What is a stakeholder?
A stakeholder is an individual, or any group or organization that has a concern or interest in a company or organization. Stakeholders are also those that are directly or indirectly affected by a business or project.
Businesses have different kinds of internal and external stakeholders with diverse priorities and interests.
Stakeholders can be people, organizations or groups that are affected by the activities of a business. Stakeholders are not necessarily the same as stockholders (simply shareholders).
Examples of stakeholders include:
- Owners – they are concerned about the business’ profits, among other things. In large companies shareholders are primary stakeholders.
- Managers – they are interested in their income and job prospects.
- Workers – like managers, they are also interested in their wages and how secure their jobs are.
- Trade unions – they are concerned about workers’ wages, benefits and conditions, as well as receiving their union fees (dues).
- Clients and customers – they want the best quality product or service at good prices. Customers are key stakeholders. Any business that chooses to ignore customer concerns risks losing to its competitors.
- Suppliers – they want to continue supplying the company.
- Creditors – they are interested in getting their money back.
- The local community – the company provides jobs, if there are factories there may be unpleasant consequences (smell, noise), it may want to expand onto green-designated land. Whatever the business plans to do, it will affect the local community.
- Government – it is interested in collecting taxes, grants, permits, etc.
In the list above, the internal stakeholders are the owners, managers, and workers, while the external stakeholders are the trade unions, clients, suppliers, creditors, local community and government.
Those above the “Business” box are internal stakeholders and below are external stakeholders.
Stakeholders have different concerns
Stakeholders do not all have the same objectives. In their quest for higher profits the owners may not want to raise wages, something the workers seek. If improving a product is seen as too costly for the owners, this could go against the interests of the customer.

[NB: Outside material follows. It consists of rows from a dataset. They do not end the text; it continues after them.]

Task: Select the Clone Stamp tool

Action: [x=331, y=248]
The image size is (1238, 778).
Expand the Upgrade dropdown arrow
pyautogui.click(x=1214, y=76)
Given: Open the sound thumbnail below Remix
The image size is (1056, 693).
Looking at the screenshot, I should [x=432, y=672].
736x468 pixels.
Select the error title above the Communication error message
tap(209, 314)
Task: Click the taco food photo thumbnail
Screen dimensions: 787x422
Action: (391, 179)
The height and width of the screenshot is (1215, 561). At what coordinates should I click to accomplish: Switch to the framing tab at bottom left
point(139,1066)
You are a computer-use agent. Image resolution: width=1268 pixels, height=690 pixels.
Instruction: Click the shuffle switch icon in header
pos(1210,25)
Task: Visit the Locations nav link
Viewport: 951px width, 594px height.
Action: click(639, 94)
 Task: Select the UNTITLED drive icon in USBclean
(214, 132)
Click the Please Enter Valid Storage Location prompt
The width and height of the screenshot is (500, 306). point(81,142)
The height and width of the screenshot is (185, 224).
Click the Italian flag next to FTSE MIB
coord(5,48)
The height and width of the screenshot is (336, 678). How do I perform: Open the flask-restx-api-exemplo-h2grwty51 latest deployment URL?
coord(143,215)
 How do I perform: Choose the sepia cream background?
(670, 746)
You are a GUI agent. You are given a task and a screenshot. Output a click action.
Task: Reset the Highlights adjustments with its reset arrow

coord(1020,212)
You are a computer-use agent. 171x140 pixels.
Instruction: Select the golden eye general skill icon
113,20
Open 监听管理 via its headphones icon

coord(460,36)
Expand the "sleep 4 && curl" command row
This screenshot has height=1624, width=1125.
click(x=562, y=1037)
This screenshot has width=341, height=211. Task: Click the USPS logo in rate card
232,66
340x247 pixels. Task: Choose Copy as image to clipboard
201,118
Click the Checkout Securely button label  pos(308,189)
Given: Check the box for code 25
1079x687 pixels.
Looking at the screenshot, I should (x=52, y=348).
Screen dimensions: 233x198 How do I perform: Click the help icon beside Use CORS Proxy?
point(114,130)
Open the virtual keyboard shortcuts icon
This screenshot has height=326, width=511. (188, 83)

The term ‘stakeholder’ with this meaning was first used in 1963 at the Stamford Research Institute in an internal memorandum. The writer defined stakeholders as “those groups without whose support the organization would cease to exist.”
In smaller enterprises, the major or primary stakeholders are the owners, workers and customers. In large corporations, shareholders are the primary stakeholders, because they can vote out directors if they think they are not running the business properly.